Exercise requirements:
1) In the flavours thread, how much did CraftyZA's basket at tfa/tpa with trackable delivery come to?
2) Decide whether each statement agrees with the flavours thread: (a) VapeKing reports that Alien Visions offers wholesale. (b) The marula flavour CraftyZA is vaping is a 50/50 mix. (c) Andre suggests naturally extracted tobacco. Answer yes or no for each and quote the words that decide it.
3) List every username that appears as the author of a post in the flavours thread. Name each only once.

Quoted text:
# Flavours



## VapeKing (18/10/13)

Hey Guys

Are there any flavors you are looking for that you just can't seem to get - looking for suggestions for our next shipment?


----------



## CraftyZA (18/10/13)

Specifica flavours, or vendors? 
I'm curious to try some of the big names out there. For one, I would really like to get my hands on a small bottle of boba's bounty.
And honey Melon. I'm not big on fruity flavours, But I'm sure I will love honey melon.

Reactions: Like 1


----------



## Melinda (18/10/13)

I would also like some boba's bounty see what the fuss is all about


----------



## Vapey McJuicy (18/10/13)

Have to agree with Crafty, the big names would be a treat hey. Myself, looking for a delicious somewhat sweet Chai Tea, the problem, getting it from there to here


----------



## Gizmo (19/10/13)

Amarula would be awesome

Reactions: Like 1


----------



## CraftyZA (19/10/13)

Gizmo said:


> Amarula would be awesome


Already on it! I just need some brandy flavour, then it willbe complete.
However, i've created a basket at tfa/tpa and decent delivery on that order that can be tracked came out at over 60 usd. So i canceled it.
Amarula is high on my priority list

Reactions: Like 1


----------



## Gizmo (19/10/13)

Wow way ahead of me. Well once you perfected it then I will hand over the dollas


----------



## CraftyZA (19/10/13)

Gizmo said:


> Wow way ahead of me. Well once you perfected it then I will hand over the dollas


I'm vaping a straight marula flavour right now. My only issue with it, it has very little hit. Its a 50/50 mix, yet i've vaped pure vg with more hit than this. Way to smooth for now. I still have a few tricks up my sleeve though.


----------



## VapeKing (20/10/13)

CraftyZA said:


> Specifica flavours, or vendors?
> I'm curious to try some of the big names out there. For one, I would really like to get my hands on a small bottle of boba's bounty.
> And honey Melon. I'm not big on fruity flavours, But I'm sure I will love honey melon.




Both  

Thanks for the feedback everybody we will see what we can do and get back to you all shortly! We will post updates as we have them

@Gizmo and @CraftyZA Amarula sounds lovely!


----------



## Andre (21/10/13)

Maybe some NETs (naturally extracted tobacco)?


----------



## VapeKing (30/10/13)

We will look into this for you Mathee

Reactions: Like 1


----------



## Silver (25/11/13)

Also am keen to try Bobas Bounty and naturally extacted tobaccos. Another one that looks good are the Yaeliq juices. Has anyone tried them?

Did you manage to get any of these juices Vapeking? I see this is an older thread


----------



## VapeKing (25/11/13)

We are still trying to negotiate on the Bobas Bounty - Alien visions does not offer wholesale - we were thinking of doing a group buy but then max we can get is 10. Yaeliq we haven't heard of but we will look into them.

Reactions: Like 2


----------



## VapeKing (26/11/13)

Entries from a dataset:
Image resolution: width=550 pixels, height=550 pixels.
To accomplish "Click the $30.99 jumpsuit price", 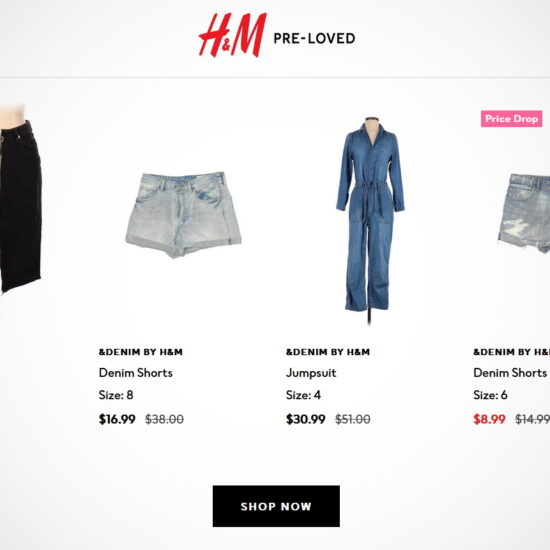I will point(306,419).
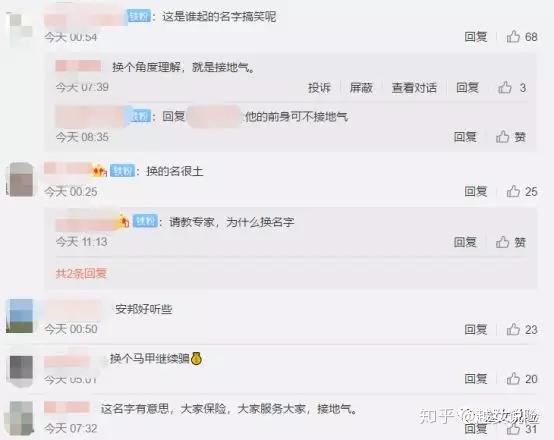Image resolution: width=554 pixels, height=440 pixels.
Task: Click thumbs-up 赞 on 11:13 reply
Action: point(511,242)
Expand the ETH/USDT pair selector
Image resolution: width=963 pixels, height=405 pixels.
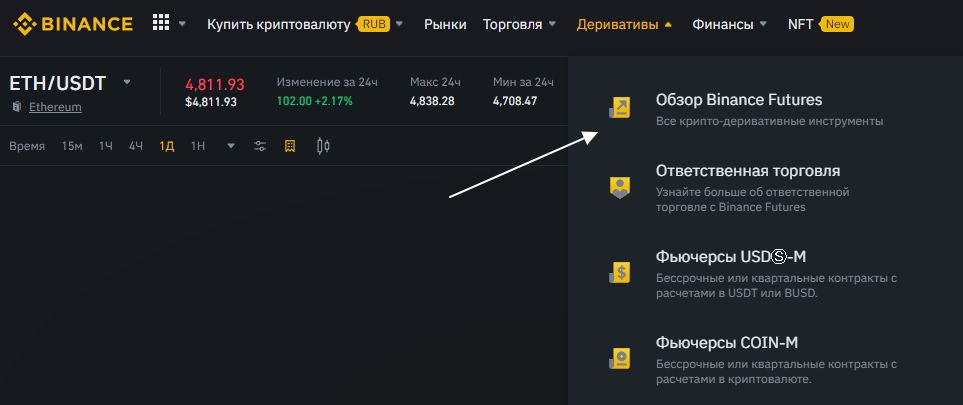(x=127, y=82)
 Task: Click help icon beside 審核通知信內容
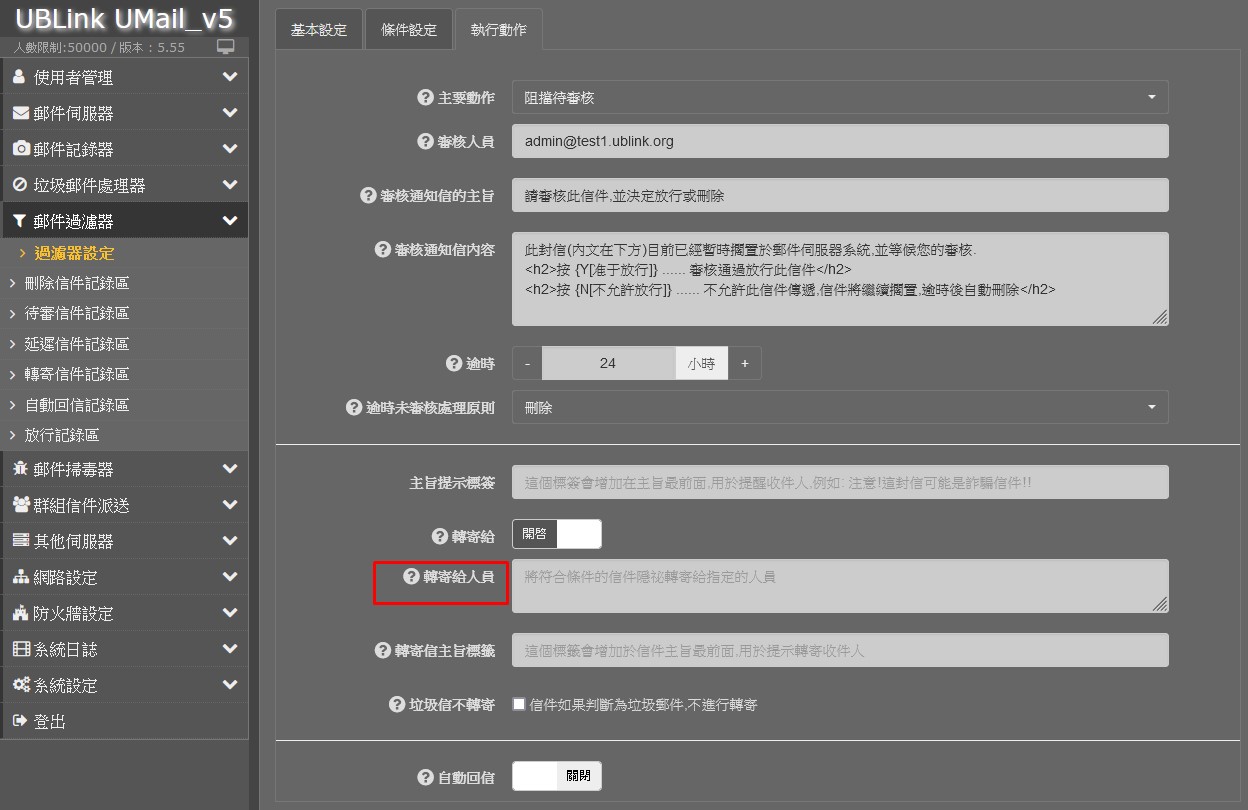(382, 249)
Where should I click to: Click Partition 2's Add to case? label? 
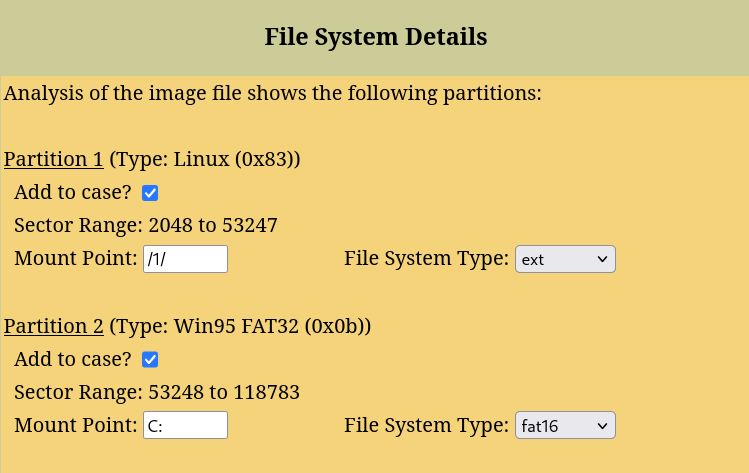point(72,359)

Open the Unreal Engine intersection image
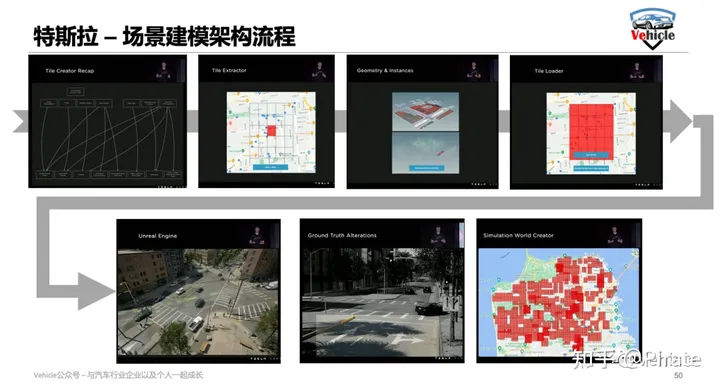coord(198,302)
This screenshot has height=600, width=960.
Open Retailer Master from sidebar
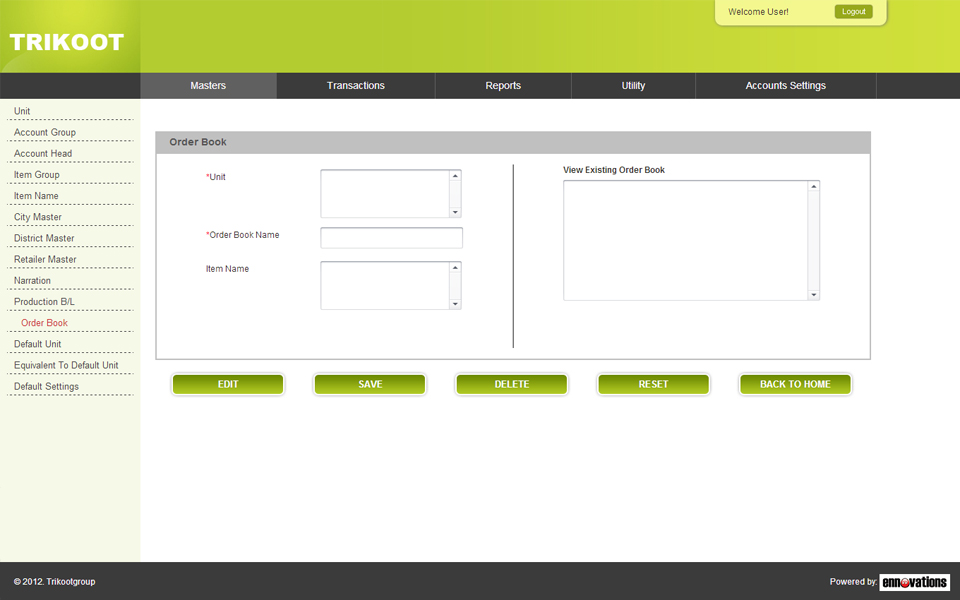[x=45, y=260]
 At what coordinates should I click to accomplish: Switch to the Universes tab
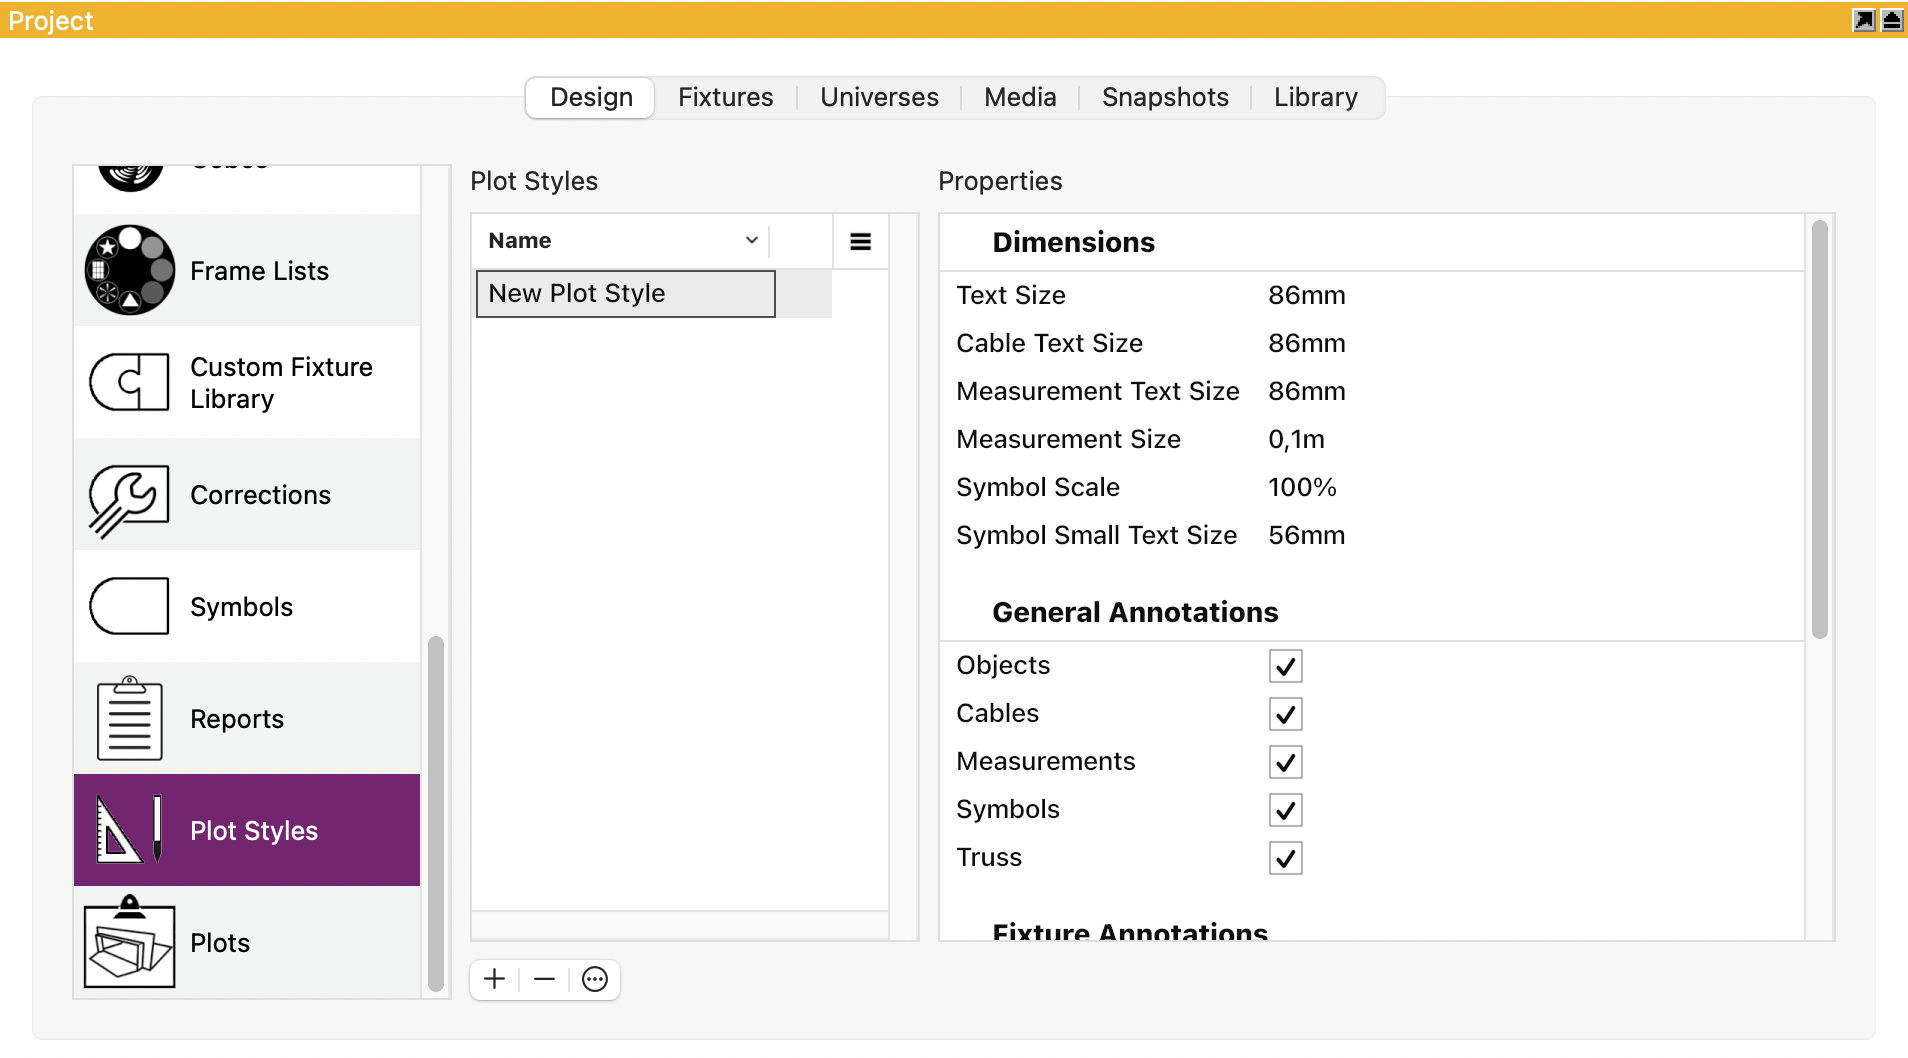point(879,97)
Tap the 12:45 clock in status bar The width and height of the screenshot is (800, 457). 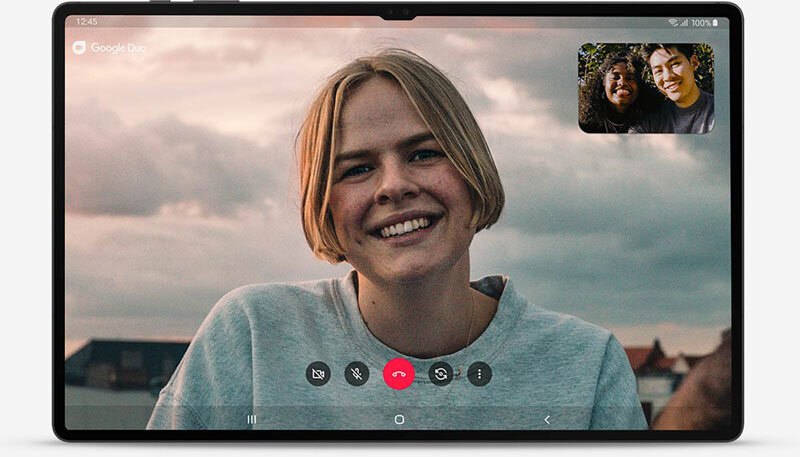86,22
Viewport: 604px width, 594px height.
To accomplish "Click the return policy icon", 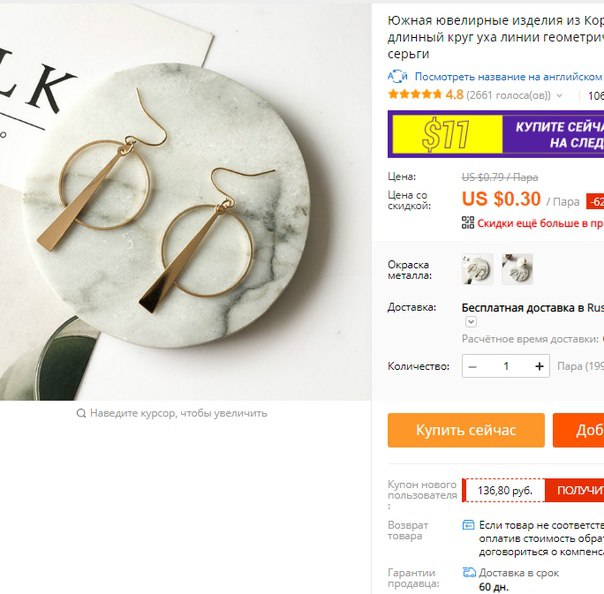I will [x=468, y=525].
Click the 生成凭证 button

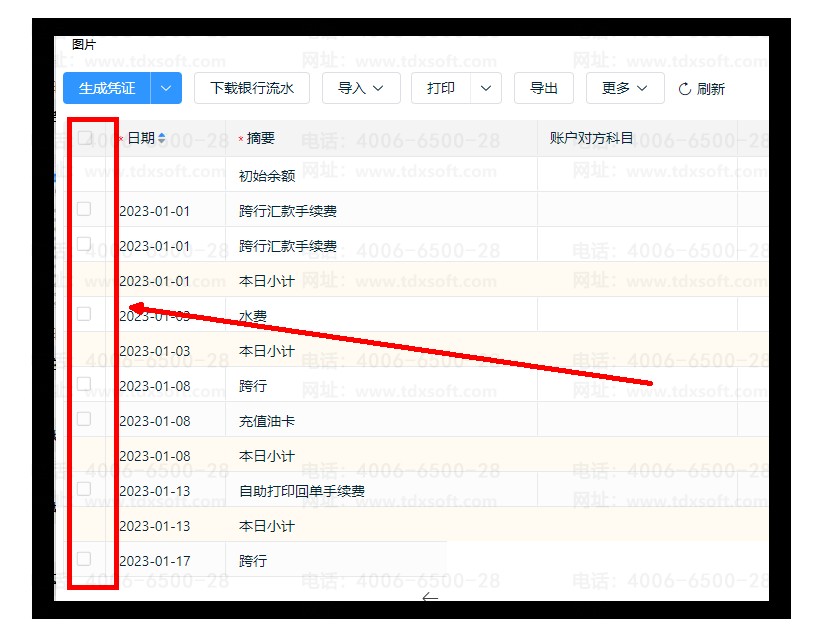107,88
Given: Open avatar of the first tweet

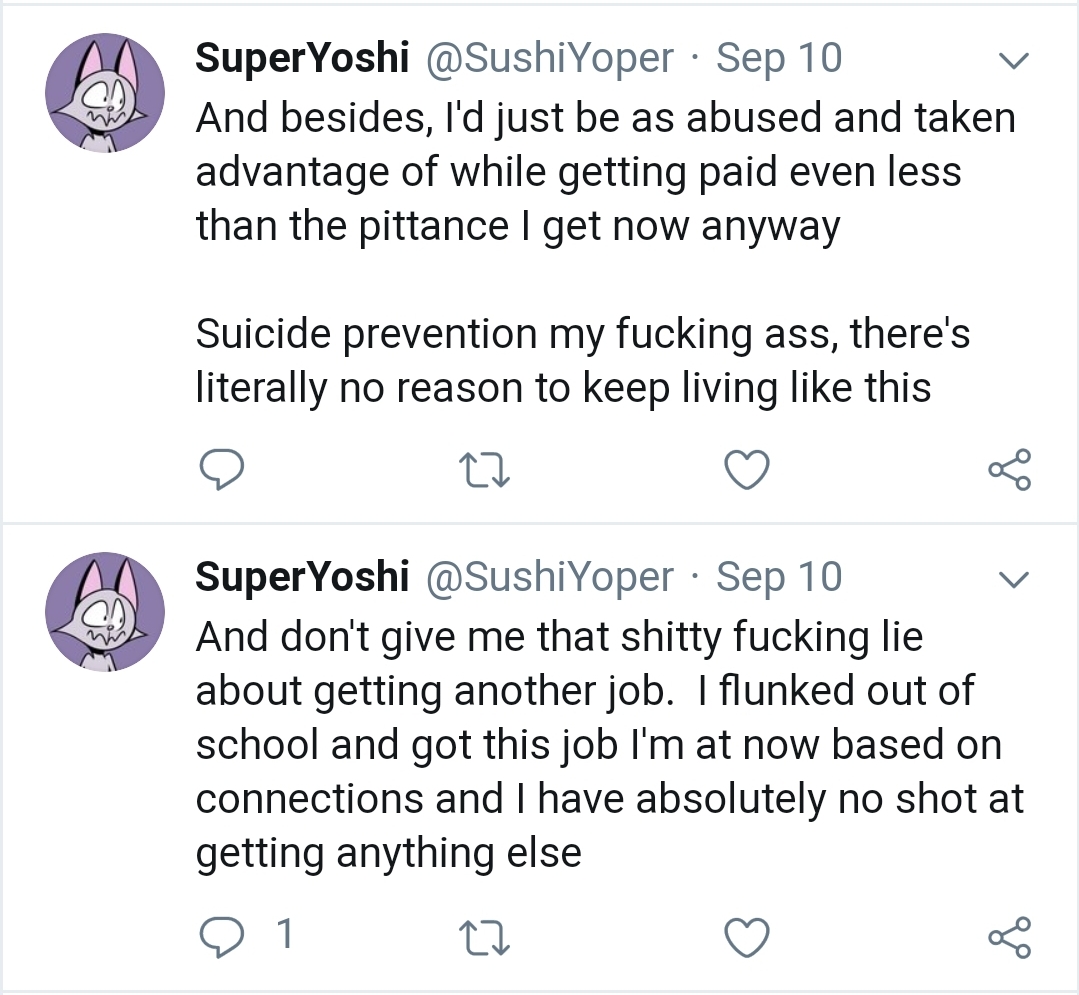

Outputs for the tasks:
1) Over 60 USD.

2)
(a) No: "Alien visions does not offer wholesale"
(b) Yes: "Its a 50/50 mix"
(c) Yes: "Maybe some NETs (naturally extracted tobacco)?"

3) VapeKing, CraftyZA, Melinda, Vapey McJuicy, Gizmo, Andre, Silver